- Document section -
Gavin Black is director of the Princeton Early Keyboard Center (www.pekc.org) in Princeton, New Jersey, teaching harpsichord, organ, and clavichord. Gavin can be reached by e-mail at [email protected].
Disjunct Motion II
If we observe that some of our students treat notes that are released into silence differently from notes that are released into other notes, we can be fairly sure that this is a mental/psychological issue. There is nothing physical that actually requires that these notes be treated differently. Rather, the situation presents itself to the student’s mind as being different in a way that leads to a different physical behavior. The mental issue is probably, to a large extent, one of awareness and listening. But it can also be about not (yet) knowing how to extend the feeling of “normal” playing—playing one note after another—to playing notes that are followed by a silence that can seem like aimlessness on the part of the hands or feet.
Why is it important for notes that are released to silence to feel the same as notes that are released to other notes? Is it possible that these situations should feel different? The goal should be for the player to exercise a wide range of control over the timing and sound of the releases of notes. I would say a “full” range of control, except that we should all expect to learn more and more, and we should never look for an end-point at which our control of anything is “full.”
Controlling releases
The starting point for control is always lack of tension. The different feeling that some students experience when releasing a note into a silence is usually one created by tension. The analogy to the feel of “regular” playing is an efficient way of learning to ease or avoid that tension. The actual range of sounds that we want to create and feelings that we use to create them when releasing a note to silence may be in part different from what we want otherwise. But that difference should never come about through inadvertence and especially never as a result of tension. It should be the result of listening, choice, and control.
In a kind of fruitful, paradoxical cycle, since the endings of notes that are followed by silence are more exposed—easier to hear—if we get truly comfortable releasing those notes lightly and smoothly, we can then take that feeling back to other situations, even if we derived the feeling initially from those other situations and learn even better how to play without tension overall. If there are ways of approaching the release of notes into silence that seem really different and particular to that situation, and that arise out of something other than reflex or tension, then adding those things to our technical arsenal cannot help but be valuable.

[Data entries]
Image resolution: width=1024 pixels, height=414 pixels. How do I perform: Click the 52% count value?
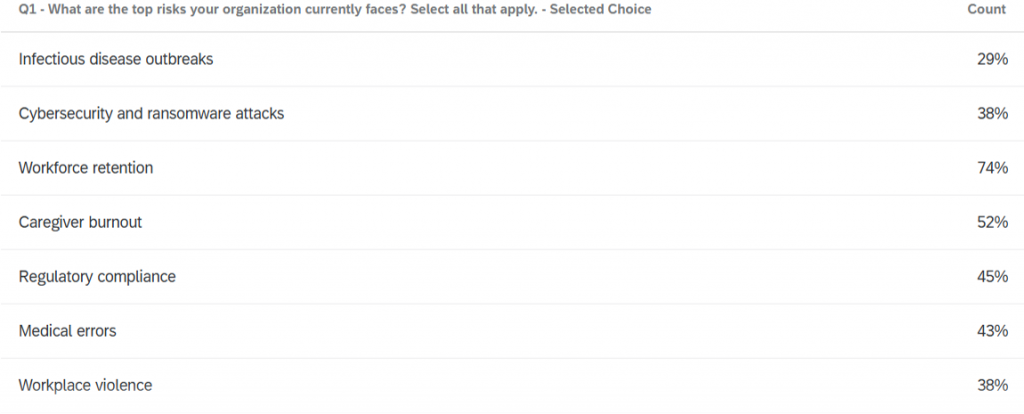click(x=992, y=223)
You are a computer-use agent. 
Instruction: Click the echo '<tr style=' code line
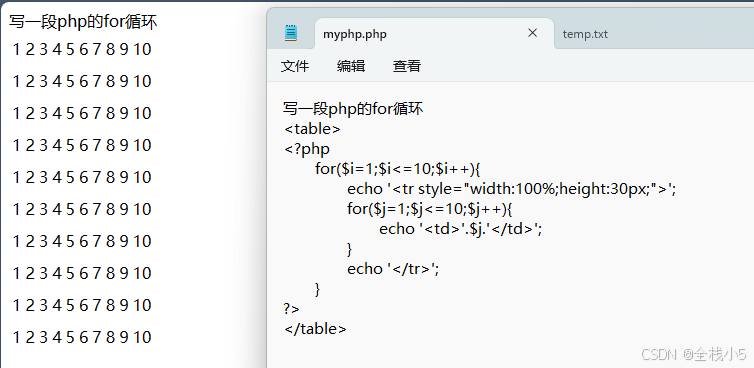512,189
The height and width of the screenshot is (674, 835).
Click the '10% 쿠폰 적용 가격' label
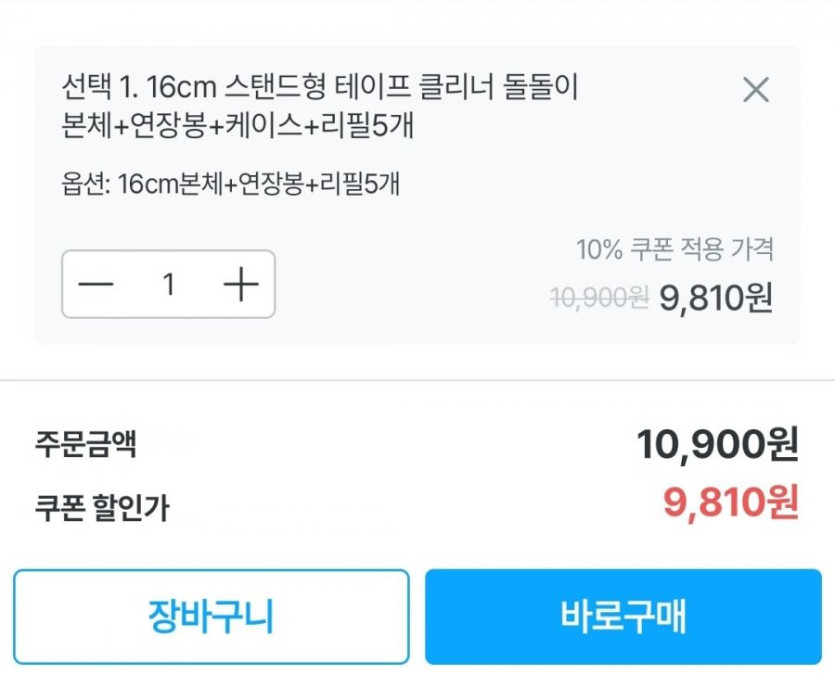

- List of tasks -
(a) What does the article on disjunct motion name as the starting point for control?
(b) Carry on writing the article on disjunct motion, starting right after its final sentence.
The data entries are separate from the article on disjunct motion.

- Final results -
(a) Lack of tension.

(b)
Here are several brief exercises to help with extending the feeling of “normal” playing to situations of disjunct motion, or of beginning to recognize what it feels like to do so. As usual with my exercises, the point is not so much the specific notes as the way(s) in which they are to be used. Most of these exercises have the unusual feature that part of working on them consists of selectively leaving some of the notes out.
Examples 1 and 2
With Example 1, play this a couple of times, slowly and with as light and relaxed a touch as possible. Keep it more-or-less legato, but don’t worry too much about articulation or style. The fingering 1-2-3-4-5 is fine to start with. Then play just the first four notes, leaving out the G, but trying not to change anything about the feeling of playing the four notes in the first measure, including (this is the main point) the feeling, timing, and sound of the release of the F. Go back and forth between playing the final note and not doing so. That final G will also be released to silence. But the focus for the moment is not on that, since we are focusing on a sort of “A/B” comparison. After you have done this as described a few times, you can play all five notes and try to bring the feeling of releasing the F that you have just been working on to the act of releasing the G. You can vary the length of that G, though I have printed it one way. Give it a fermata, in effect.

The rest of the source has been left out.